**Given task**
Please gather every line of the records below that contains the word "width", matching case exactly, and copy each one.

**Input for this task**

——

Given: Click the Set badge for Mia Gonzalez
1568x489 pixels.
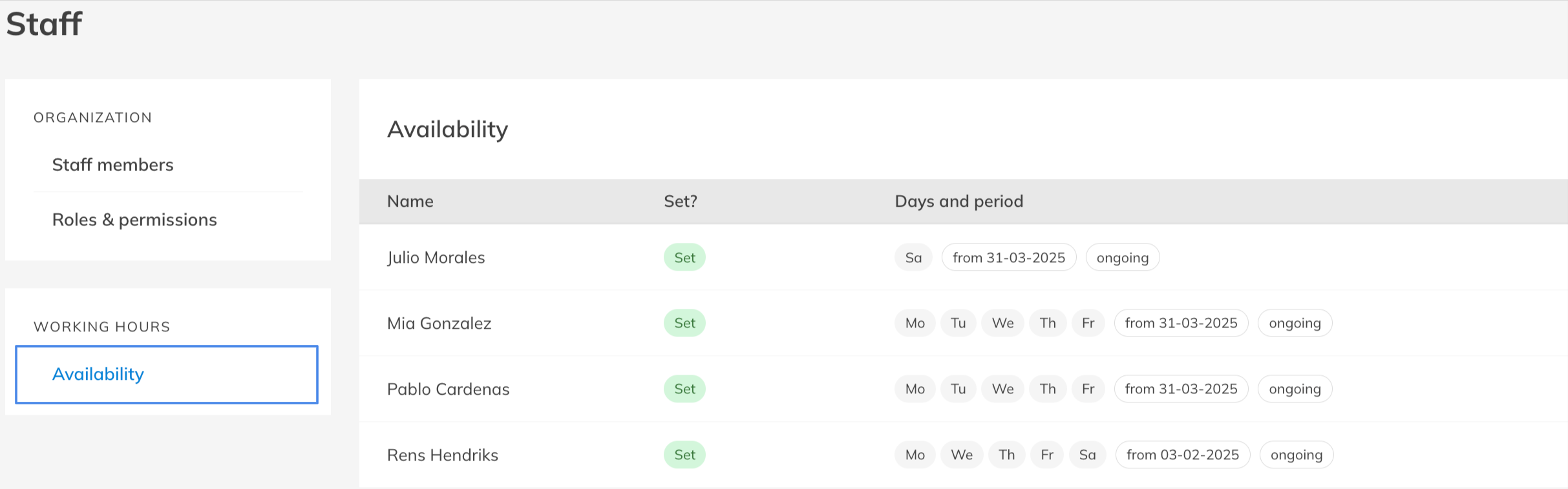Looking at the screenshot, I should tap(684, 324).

——

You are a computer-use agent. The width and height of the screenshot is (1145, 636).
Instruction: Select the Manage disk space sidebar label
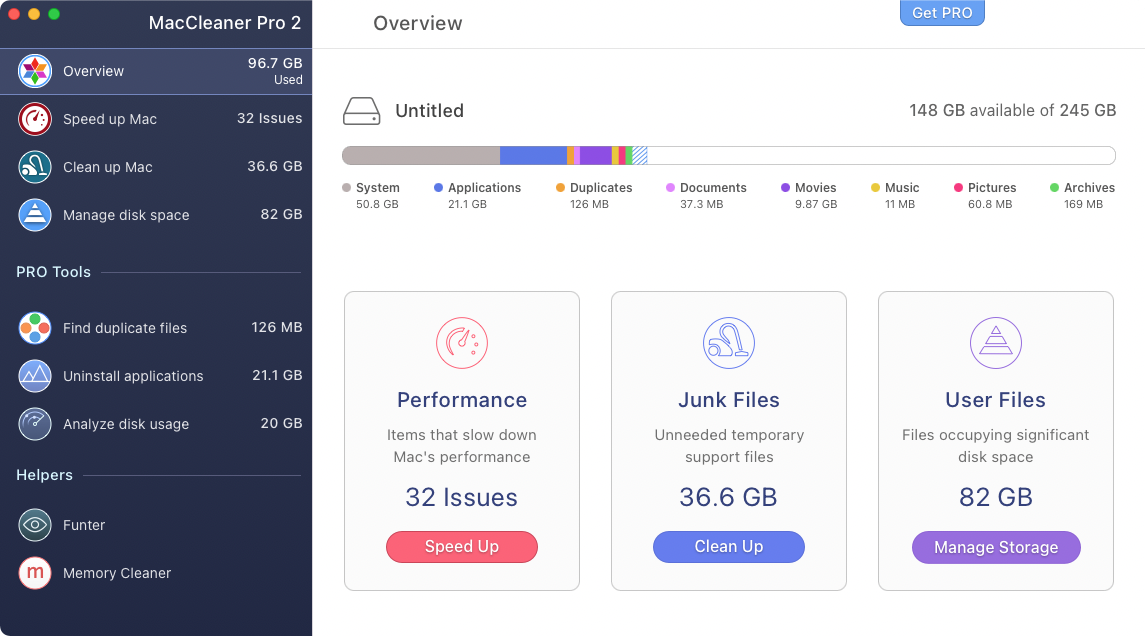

——

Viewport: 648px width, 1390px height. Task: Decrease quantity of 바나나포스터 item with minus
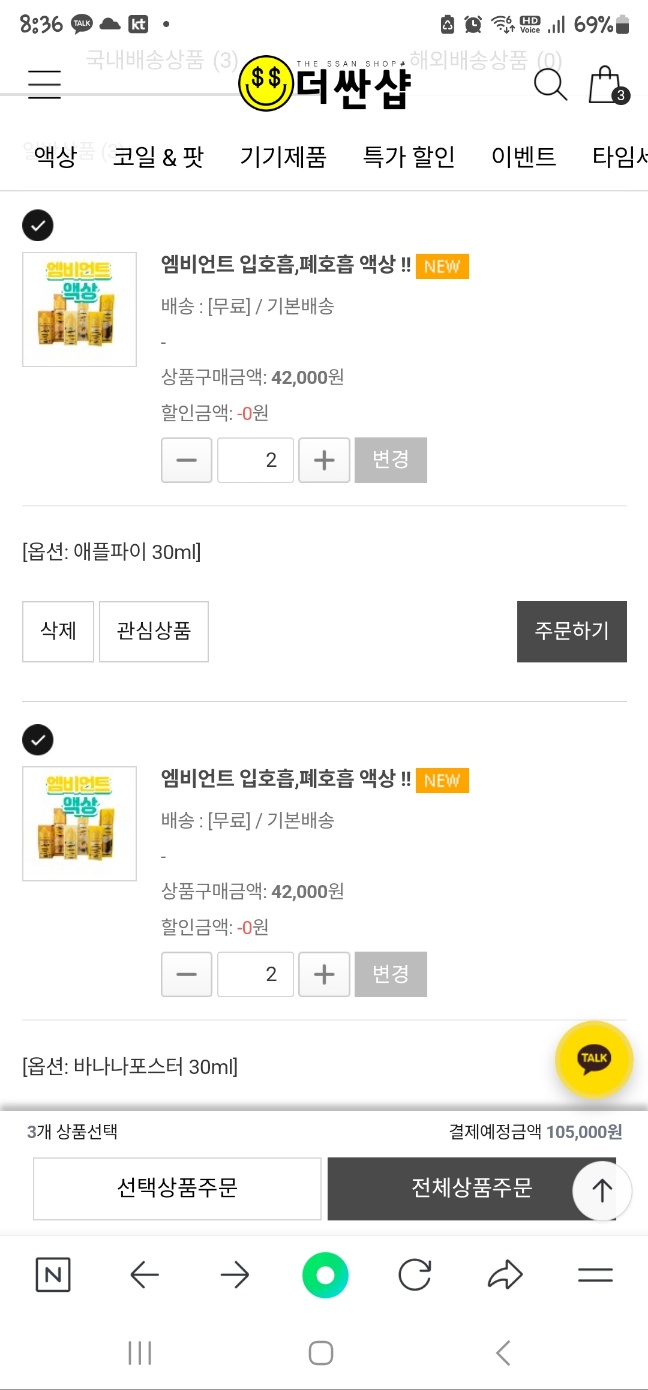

——

**Solution to this exercise**
You are a computer-use agent. The width and height of the screenshot is (1145, 636).
Viewport: 648px width, 1390px height. Task: Decrease quantity of 바나나포스터 item with minus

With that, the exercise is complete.